Gerber, Alyson. Braced.
March 28th 2017 by Scholastic Press
EARC from Edelweiss Above the Treeline
Rachel is very concerned about starting middle school and getting a good position on the soccer team. She is struggling with that fact that her mother is pregnant and her friends are not always all that nice to her. When her doctor tells her that her scoliosis is getting worse and she will have to wear a back brace 23 hours a day, she is sure that this is a horrible, horrible thing. To complicate matters, the scoliosis is genetic, and her mother wore a brace but had to have surgery to fuse her spine. This makes her even more nervous for Rachel, and stricter about enforcing the hours that Rachel has to wear the brace. Rachel goes through the typical histrionics (stopping short of the completely hysterical exploits of Blume's 1974 Deenie) about her clothing,what people will think, and how the brace will affect her soccer playing, but generally comes to terms with the limitations of the brace and how she needs to work around them. She even develops a nice romantic relationship with the understanding Tate, who even drops his best friend when he is exceptionally unkind to her.
Strengths: This is DEFINITELY a topic on which we needed an updated book, and I appreciated how Rachel wasn't pleased with the brace but her parents were supportive and made her wear it. The difficulties were portrayed realistically, with a healthy does of tween friend and boyfriend drama to liven things up. The fact that the mother had also been treated for scoliosis added an interesting dynamic.
Weaknesses: I was Rachel's life wasn't quite so privileged, since this would have made the book more relatable. Not everyone can go to the mall to get all new clothes.
What I really think: This is a great novel, and one which every middle school library needs to investigate. Most of my objections were based on my own experiences.
There is only one picture taken of me during this time period where the brace is in evidence.

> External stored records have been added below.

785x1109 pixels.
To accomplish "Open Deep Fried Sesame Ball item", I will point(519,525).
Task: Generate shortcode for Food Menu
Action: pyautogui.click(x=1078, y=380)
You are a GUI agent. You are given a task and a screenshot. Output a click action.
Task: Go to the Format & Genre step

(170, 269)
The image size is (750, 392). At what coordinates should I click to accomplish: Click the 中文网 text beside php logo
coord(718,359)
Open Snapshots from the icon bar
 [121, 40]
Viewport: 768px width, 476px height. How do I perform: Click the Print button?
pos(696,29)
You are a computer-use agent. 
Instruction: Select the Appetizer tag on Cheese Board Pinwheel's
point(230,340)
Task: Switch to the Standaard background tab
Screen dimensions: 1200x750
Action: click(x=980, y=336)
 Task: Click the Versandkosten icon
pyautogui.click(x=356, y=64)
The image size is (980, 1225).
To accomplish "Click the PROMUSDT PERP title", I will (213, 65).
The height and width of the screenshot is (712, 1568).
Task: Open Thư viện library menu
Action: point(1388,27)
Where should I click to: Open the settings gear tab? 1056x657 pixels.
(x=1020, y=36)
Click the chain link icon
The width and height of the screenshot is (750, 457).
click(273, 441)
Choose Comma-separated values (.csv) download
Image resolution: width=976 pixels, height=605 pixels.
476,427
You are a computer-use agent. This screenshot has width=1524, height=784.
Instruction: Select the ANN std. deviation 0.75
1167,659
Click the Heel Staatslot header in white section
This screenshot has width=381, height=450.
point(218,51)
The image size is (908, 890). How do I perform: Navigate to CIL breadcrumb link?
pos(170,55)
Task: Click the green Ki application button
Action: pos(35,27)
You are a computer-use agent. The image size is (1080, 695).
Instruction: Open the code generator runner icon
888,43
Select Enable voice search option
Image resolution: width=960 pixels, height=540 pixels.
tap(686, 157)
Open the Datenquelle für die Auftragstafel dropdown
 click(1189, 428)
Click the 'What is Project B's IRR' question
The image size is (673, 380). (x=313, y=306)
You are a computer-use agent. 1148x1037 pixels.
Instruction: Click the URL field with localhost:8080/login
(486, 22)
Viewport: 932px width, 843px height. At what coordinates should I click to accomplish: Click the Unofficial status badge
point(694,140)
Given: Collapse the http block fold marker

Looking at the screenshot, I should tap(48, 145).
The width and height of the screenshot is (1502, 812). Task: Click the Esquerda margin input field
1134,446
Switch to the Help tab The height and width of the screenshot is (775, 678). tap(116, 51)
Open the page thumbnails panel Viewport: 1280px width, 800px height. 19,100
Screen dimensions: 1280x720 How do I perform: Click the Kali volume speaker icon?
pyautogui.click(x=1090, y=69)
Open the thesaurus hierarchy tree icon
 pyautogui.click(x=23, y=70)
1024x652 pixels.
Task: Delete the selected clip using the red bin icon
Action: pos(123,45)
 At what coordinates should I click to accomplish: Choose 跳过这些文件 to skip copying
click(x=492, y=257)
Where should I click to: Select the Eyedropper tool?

I remember feeling fortunate that I was able to wear the brace. My mother and aunts had bad backs, and I had no desire to be in pain in the future. Surgery wasn't discussed as an option-- I don't know if my curve was not bad enough to warrant it. It was somewhat difficult to bowl, the only sport that I did at the time, but I was never ashamed of the brace or felt a need to hide it from anyone. My friends were such that they wouldn't have cared if I had shaved my head and worn flannel sacks to school. Also, there were no boys even remotely interested in me. Looking back, I guess I was lucky.
Therefore, when I read books about girls who get all bent out of shape about medical intervention, it seems odd to me. That being said, I think there is a girl at my school who is supposed to be wearing a brace now and isn't. The drama is pitch perfect, but it just wasn't my experience.